Mark Zuckerberg took the stand in a Los Angeles courtroom, facing a jury and pointed questions about whether Meta’s products are engineered to keep young users hooked. In measured testimony, the Meta CEO defended Instagram’s design and safety choices while rejecting the characterization that the company’s strategy is to maximize time spent at all costs.
Inside Zuckerberg’s Testimony on Instagram Safety Design
Pressed by plaintiff’s counsel Matthew Bergman of the Social Media Victims Law Center, Zuckerberg said Meta has stepped up efforts to curb underage use on Instagram and revised internal metrics that once put heavy emphasis on engagement. He insisted the company does not optimize for raw minutes spent, arguing that “if people don’t feel good about their experience, they won’t come back,” according to courtroom accounts reported by NBC.

The questioning zeroed in on age verification, a hot-button issue for platforms balancing privacy with child safety. Zuckerberg defended Meta’s mix of AI signals, user reports, and verification prompts to detect under-13 accounts, while acknowledging the broader industry challenge of reliably proving age online without creating new risks for minors’ data. He also pushed back on attempts to frame prior statements as an endorsement of addictive design, calling such portrayals misleading.
A High-Stakes Case for Tech Liability and Platform Design
The Los Angeles case, brought by a 20-year-old user, is part of a larger wave of litigation that consolidates claims from more than 1,600 plaintiffs against major platforms. The suits contend companies knowingly deployed attention-capturing features that can worsen mental health in young people. TikTok and Snapchat have reportedly settled out of the current trial, while Meta and YouTube parent Google remain central defendants.
At issue is whether social networks can be held liable under product liability and negligence theories when harm is tied to design choices rather than user-generated content. For years, platforms have leaned on protections like Section 230 of the Communications Decency Act to deflect claims rooted in content. Plaintiffs here argue the core problem is product design itself—algorithms, notifications, and interface mechanics—an area where Section 230’s shield may be less absolute.

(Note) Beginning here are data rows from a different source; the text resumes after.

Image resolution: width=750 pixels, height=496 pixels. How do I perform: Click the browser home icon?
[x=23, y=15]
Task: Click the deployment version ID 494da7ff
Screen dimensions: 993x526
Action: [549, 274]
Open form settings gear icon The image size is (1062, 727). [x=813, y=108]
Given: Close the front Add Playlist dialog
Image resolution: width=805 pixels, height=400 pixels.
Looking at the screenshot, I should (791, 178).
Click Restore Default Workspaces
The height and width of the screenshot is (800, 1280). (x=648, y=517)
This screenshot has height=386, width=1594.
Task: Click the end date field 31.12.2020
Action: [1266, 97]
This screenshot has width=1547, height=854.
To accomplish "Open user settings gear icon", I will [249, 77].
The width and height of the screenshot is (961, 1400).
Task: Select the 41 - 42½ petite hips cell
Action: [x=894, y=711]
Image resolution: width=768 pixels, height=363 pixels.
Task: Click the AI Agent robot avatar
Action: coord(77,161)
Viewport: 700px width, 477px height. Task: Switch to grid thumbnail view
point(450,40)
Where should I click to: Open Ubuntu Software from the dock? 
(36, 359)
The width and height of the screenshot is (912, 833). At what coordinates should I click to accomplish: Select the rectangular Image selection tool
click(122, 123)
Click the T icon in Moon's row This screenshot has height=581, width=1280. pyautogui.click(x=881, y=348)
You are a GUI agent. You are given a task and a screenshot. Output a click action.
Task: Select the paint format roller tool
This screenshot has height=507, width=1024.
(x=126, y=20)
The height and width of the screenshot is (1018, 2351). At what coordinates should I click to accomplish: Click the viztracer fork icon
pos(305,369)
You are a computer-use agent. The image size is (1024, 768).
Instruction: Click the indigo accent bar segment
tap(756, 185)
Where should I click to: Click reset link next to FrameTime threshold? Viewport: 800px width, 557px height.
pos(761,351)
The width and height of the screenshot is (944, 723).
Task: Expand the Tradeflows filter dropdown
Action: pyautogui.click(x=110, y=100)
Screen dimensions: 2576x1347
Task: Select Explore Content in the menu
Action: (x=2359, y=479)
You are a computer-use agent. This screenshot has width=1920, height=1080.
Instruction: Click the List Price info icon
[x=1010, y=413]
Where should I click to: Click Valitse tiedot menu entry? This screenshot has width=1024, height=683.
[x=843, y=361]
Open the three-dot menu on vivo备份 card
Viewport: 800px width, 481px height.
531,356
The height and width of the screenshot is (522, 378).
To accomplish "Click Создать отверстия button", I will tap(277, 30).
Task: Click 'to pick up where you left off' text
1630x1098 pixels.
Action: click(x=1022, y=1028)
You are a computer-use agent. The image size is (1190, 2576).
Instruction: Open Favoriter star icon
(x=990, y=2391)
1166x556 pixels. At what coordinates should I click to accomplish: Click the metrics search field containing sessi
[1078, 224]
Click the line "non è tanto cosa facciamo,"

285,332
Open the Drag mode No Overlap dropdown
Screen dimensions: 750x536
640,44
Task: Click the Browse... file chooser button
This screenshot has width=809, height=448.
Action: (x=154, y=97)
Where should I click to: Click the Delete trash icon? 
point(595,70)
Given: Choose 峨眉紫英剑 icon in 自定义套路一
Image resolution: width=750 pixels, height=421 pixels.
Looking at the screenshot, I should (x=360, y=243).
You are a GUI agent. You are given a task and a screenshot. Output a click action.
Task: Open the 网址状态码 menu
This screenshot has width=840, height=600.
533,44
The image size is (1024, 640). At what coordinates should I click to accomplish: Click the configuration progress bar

Meta has signaled it will ask jurors to focus on causation. In a statement previewing its defense, the company noted the jury must decide whether Instagram was a substantial factor in the plaintiff’s mental health struggles, arguing she faced significant challenges unrelated to social media before joining the platform.
Addiction or Problematic Use: Defining Online Behaviors
Instagram chief Adam Mosseri, who testified earlier in the proceeding, drew a line between “clinical addiction” and “problematic use,” saying not all heavy use meets a clinical threshold. That debate reflects the state of the science: while medical manuals have recognized gaming disorder, there is no consensus diagnosis specific to social media addiction. Leading psychology groups urge caution, calling for better screening, parental guidance, and platform-level safety by design.

Design features are under a microscope. Infinite scroll, personalized ranking, push notifications, and variable rewards—the “pull-to-refresh” slot-machine analogy is often cited—can create powerful engagement loops. Plaintiffs argue these loops target developmental vulnerabilities in teens. Platforms counter that many features also deliver user benefits, such as surfacing content from friends and communities while offering robust parental controls and screen-time tools.
What the Data Shows About Teens’ Online Use and Well-Being
Independent research paints a complex picture. Pew Research Center reports that roughly 95% of U.S. teens use YouTube, about 60% use Instagram, and close to 1 in 5 say they are online almost constantly. Health studies cited by journals like JAMA Pediatrics and The Lancet Child & Adolescent Health have linked heavy social media use with elevated risks of depressive symptoms, poor sleep, and body image concerns, while also noting that causation remains difficult to establish and experiences vary widely.
Internal documents previously reported in major newspapers suggested Instagram’s experience can affect some teen girls’ body image, a claim Meta disputes and says was taken out of context. The U.S. Surgeon General has urged more transparency from platforms and stronger safeguards for younger users, alongside guidance for families on setting boundaries and media diets.
Policy and Industry Fallout to Watch After the Trial
Advocacy groups see the trial as a catalyst for new rules. The Tech Oversight Project’s executive director Sacha Haworth said proceedings confirm long-standing concerns that social media systems “exploited children for profit,” urging Congress to move swiftly on measures like the Kids Online Safety Act. International regimes, including the EU’s Digital Services Act and the UK’s Online Safety Act, have already raised the bar on youth protections and risk assessments, adding pressure on U.S. companies.
Whatever the verdict, this case will reverberate. A ruling that treats engagement mechanics as a product safety issue could expose tech firms to broader liability and accelerate design changes, from stricter age assurance to default limits on notifications and night-time use. A defense win would not end the debate but could push the battleground back to legislatures and regulators, where momentum for youth protections continues to build.